**ASSIGNMENT 1**: Print the passage of the minister's statement below, beginning at the words "The Government of" and stopping after "wellness among inmates.".
**ASSIGNMENT 2**: Carry on the minister's statement on the Correctional Investigator's annual report, starting after its last sentence.

(PAGE EXTRACT Opens)

Minister Mendicino welcomes the Office of the Correctional Investigator’s annual report
Ottawa – November 1, 2022 – Today, the Honourable Marco Mendicino, Minister of Public Safety, issued the following statement:
“I thank the Office of the Correctional Investigator (OCI) for their meticulous work on the 2021-2022 Annual Report. As the Ombudsman for federal offenders, the Correctional Investigator plays an important role in our correctional system. The recommendations help Canada’s federal correctional system remain safe, humane and effective – ensuring it can protect our communities while helping inmates rehabilitate and safely reintegrate back into the community.
The Government of Canada has responded to the recommendations in the report, and the Correctional Service of Canada (CSC) will continue to work with the OCI and a range of partners to apply them. Indeed, there is already extensive work underway on many of the issues the report raises. In particular, I’d like to highlight our efforts on three of them: the overrepresentation of Black and Indigenous offenders, the use of dry cells and mental wellness among inmates.

(PAGE EXTRACT Closes)
(RAW DATA Opens)

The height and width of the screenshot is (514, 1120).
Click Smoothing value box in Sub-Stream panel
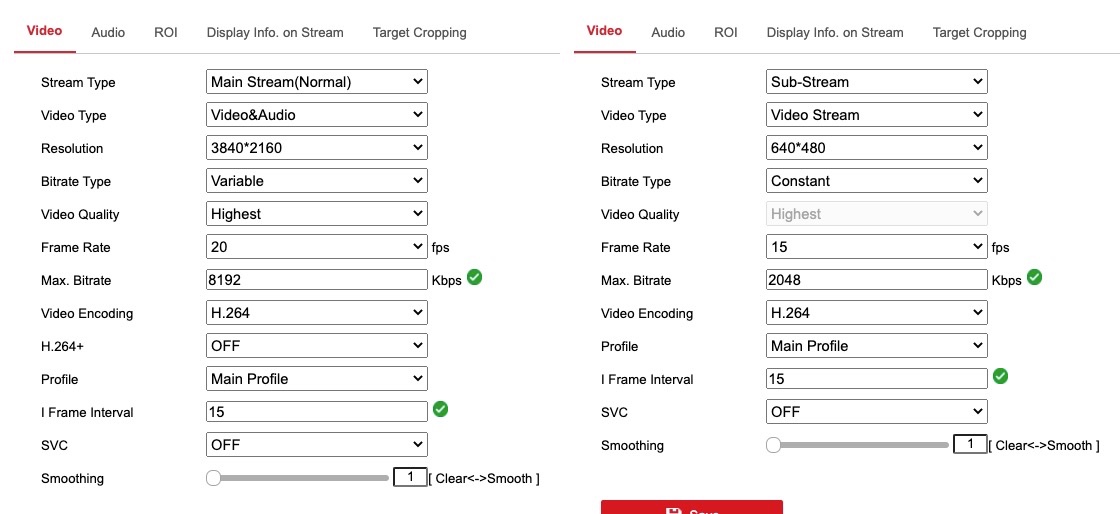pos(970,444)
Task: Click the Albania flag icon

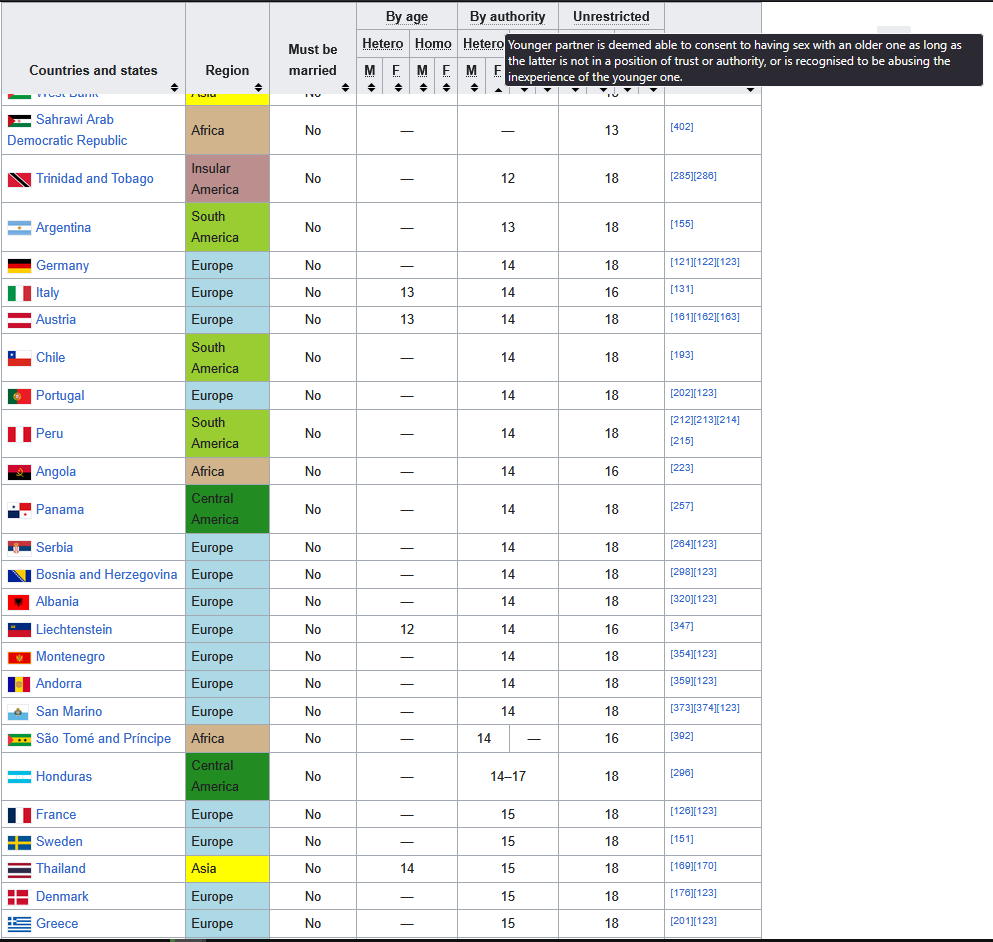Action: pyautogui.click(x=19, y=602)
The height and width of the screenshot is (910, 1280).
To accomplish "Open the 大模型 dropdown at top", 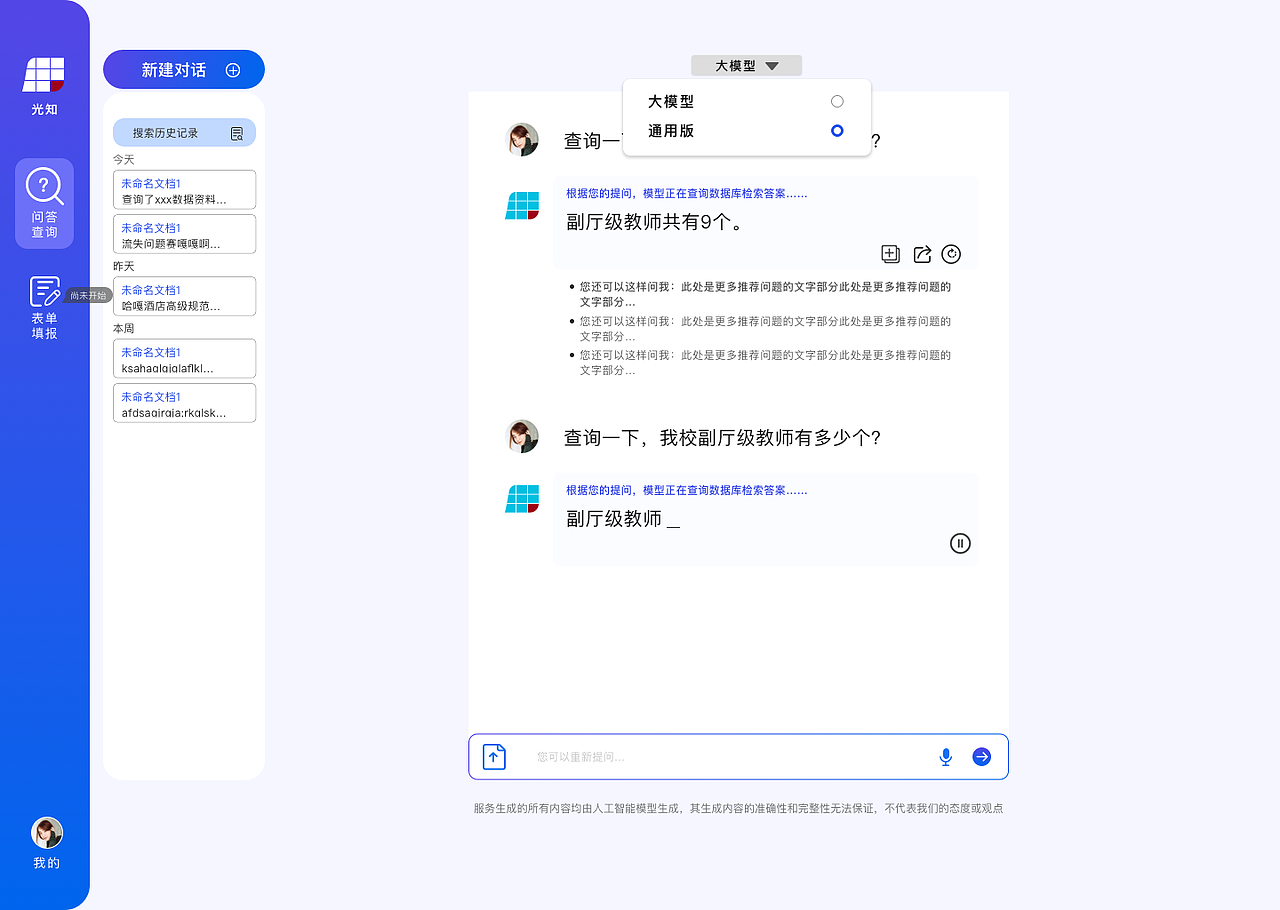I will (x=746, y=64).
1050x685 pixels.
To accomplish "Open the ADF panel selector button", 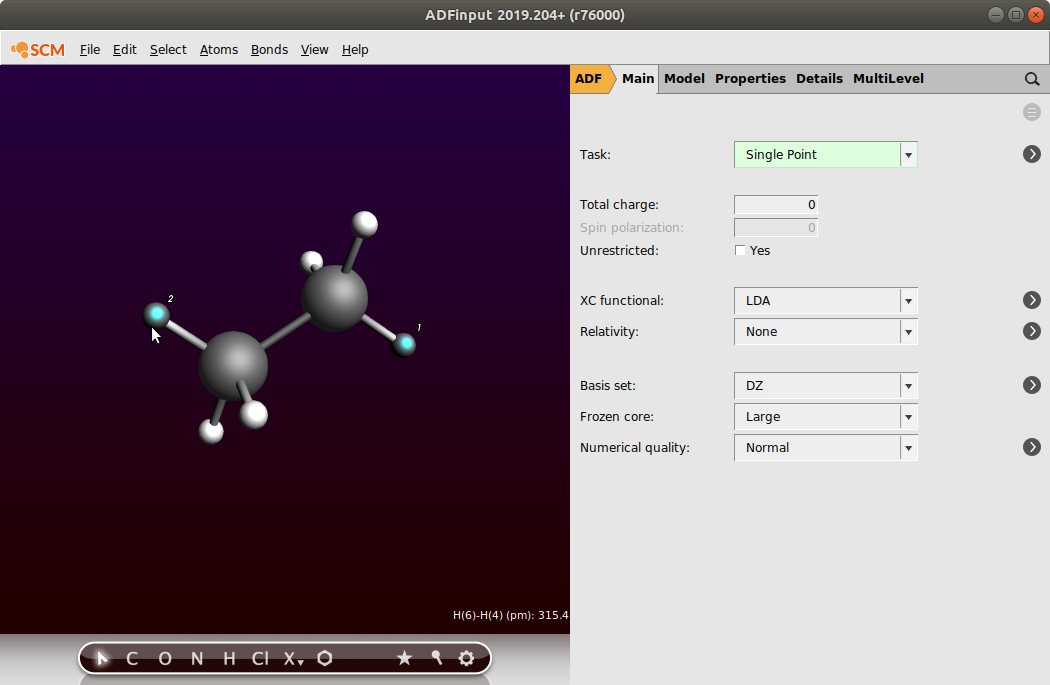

(RAW DATA Closes)
(RAW DATA Opens)

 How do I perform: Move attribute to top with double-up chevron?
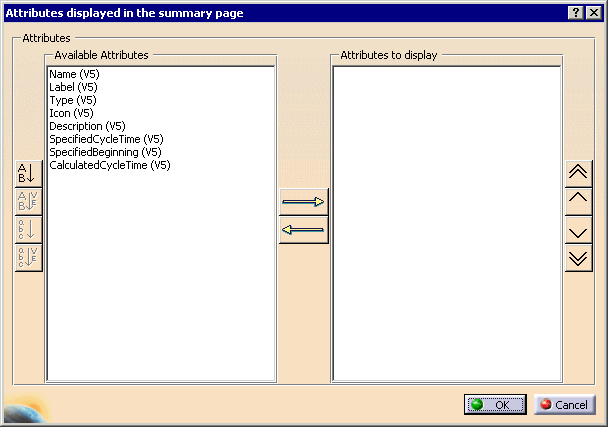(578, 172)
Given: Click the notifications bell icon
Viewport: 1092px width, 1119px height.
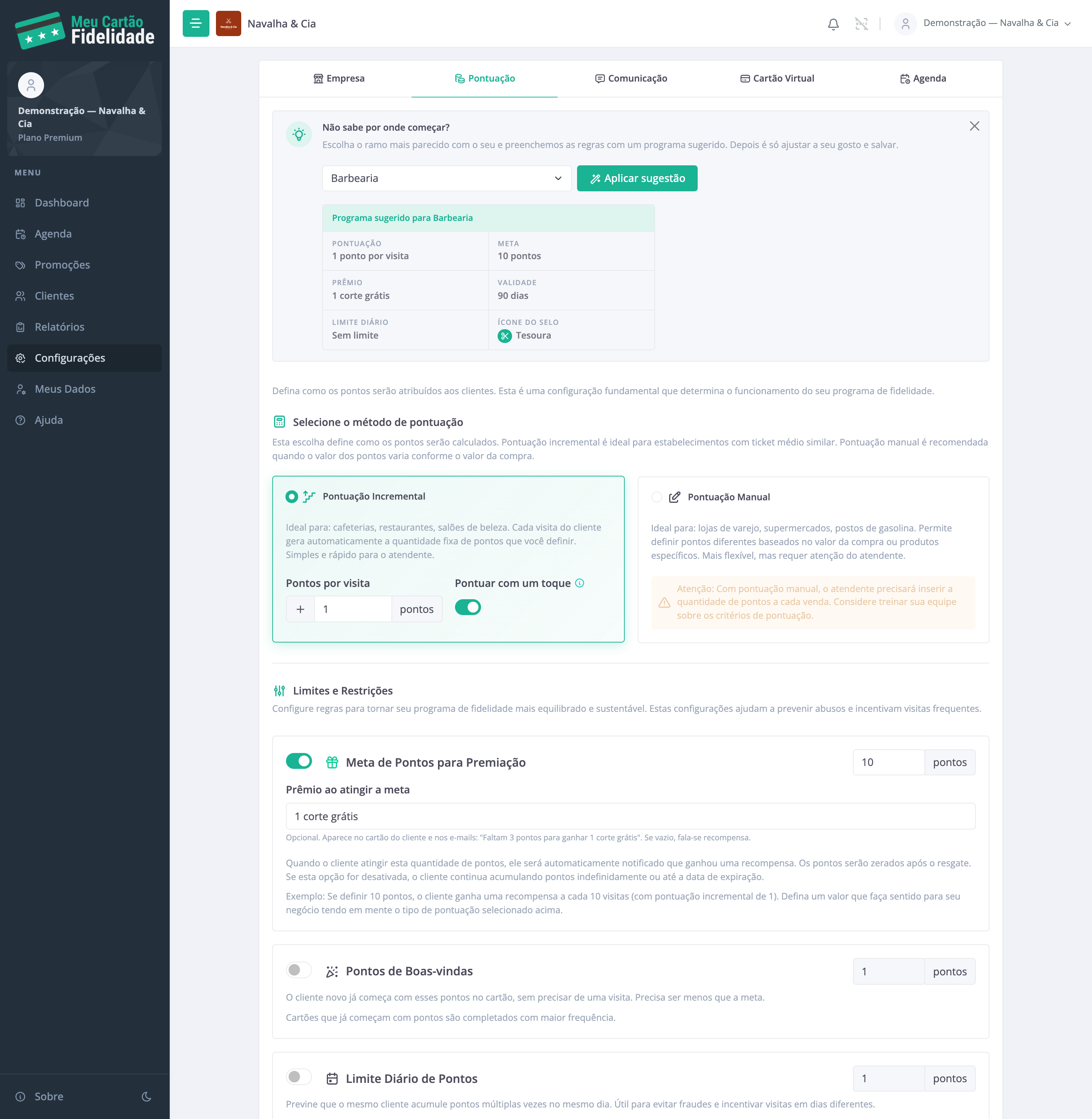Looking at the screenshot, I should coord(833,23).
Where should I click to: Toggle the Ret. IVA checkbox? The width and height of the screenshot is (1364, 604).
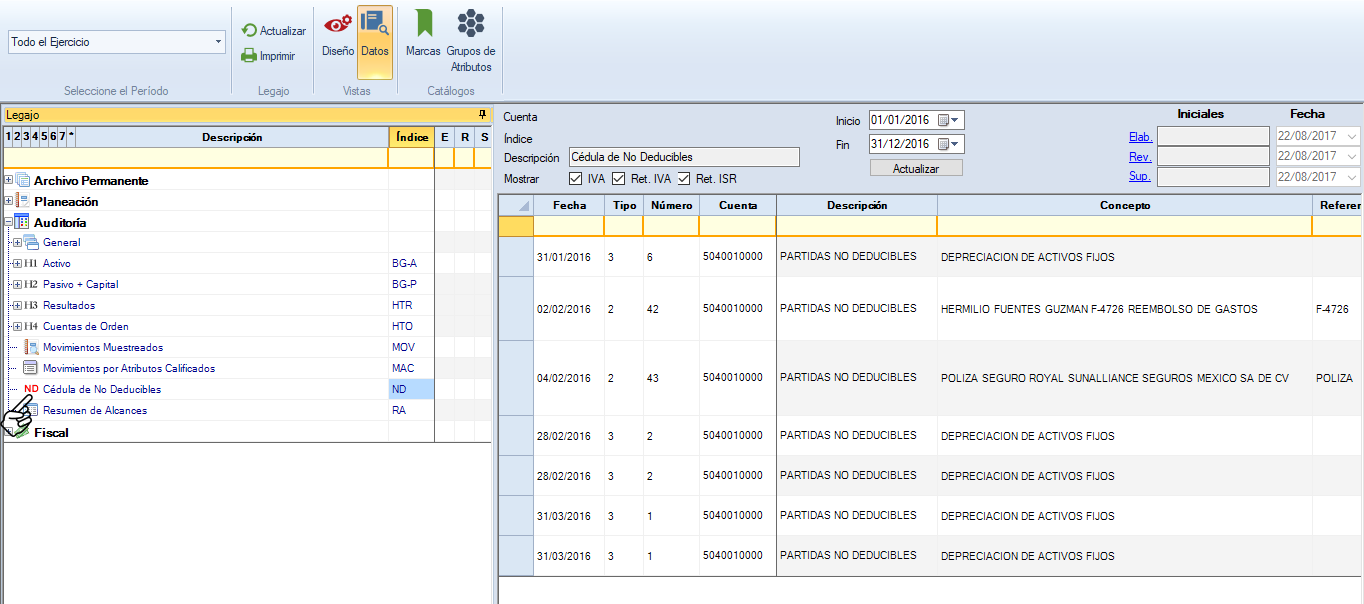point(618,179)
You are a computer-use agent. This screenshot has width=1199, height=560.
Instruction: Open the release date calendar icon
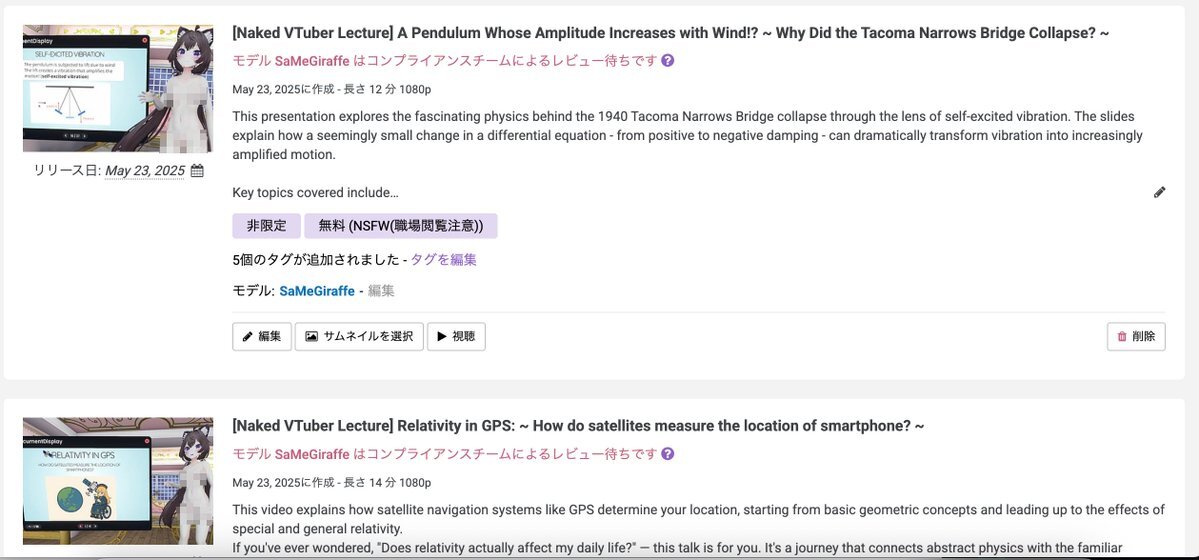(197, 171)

(RAW DATA Closes)
(RAW DATA Opens)

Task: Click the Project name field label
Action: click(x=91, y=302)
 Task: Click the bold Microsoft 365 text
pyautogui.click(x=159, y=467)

(RAW DATA Closes)

**WRITTEN RESPONSE 1**:
The Government of Canada has responded to the recommendations in the report, and the Correctional Service of Canada (CSC) will continue to work with the OCI and a range of partners to apply them. Indeed, there is already extensive work underway on many of the issues the report raises. In particular, I’d like to highlight our efforts on three of them: the overrepresentation of Black and Indigenous offenders, the use of dry cells and mental wellness among inmates.

**WRITTEN RESPONSE 2**:
Combatting systemic racism across government, including in our justice system, is one of our top priorities. My mandate letter from the Prime Minister includes clear instructions to “address systemic racism and the overrepresentation of Black and racialized Canadians and Indigenous Peoples in the justice system.” In turn, CSC Commissioner Anne Kelly’s mandate letter from me outlines several areas that need work. This will build on the many important steps we’ve already taken to address the overrepresentation of Black and Indigenous (particularly) women offenders – including introducing Bill C-5 to address harmful mandatory minimum sentences, developing an Indigenous-informed security classification process, creating the new position of Deputy Commissioner for Indigenous Corrections (a previous OCI recommendation) and implementing CSC’s Anti-Racism Framework and Actions. In addition, the fee for a record suspension (pardon) has been reduced to 50$, improving access to record suspensions, especially for people with lower incomes.
When it comes to dry cells, I recently issued a directive to minimize and better regulate their use, ensuring that CSC employs the least restrictive measures possible and considers the safety of both inmates and staff. We are also currently in the process of developing regulations to supplement the Corrections and Conditional Release Act on the use of dry cells and body scanners. Finally, when it comes to mental health, Commissioner Kelly’s mandate letter includes specific instructions to “reduce the use of SIUs for offenders dealing with mental health challenges through the provision of increased mental health services.” I look forward to seeing CSC step up efforts to support the mental wellness of inmates.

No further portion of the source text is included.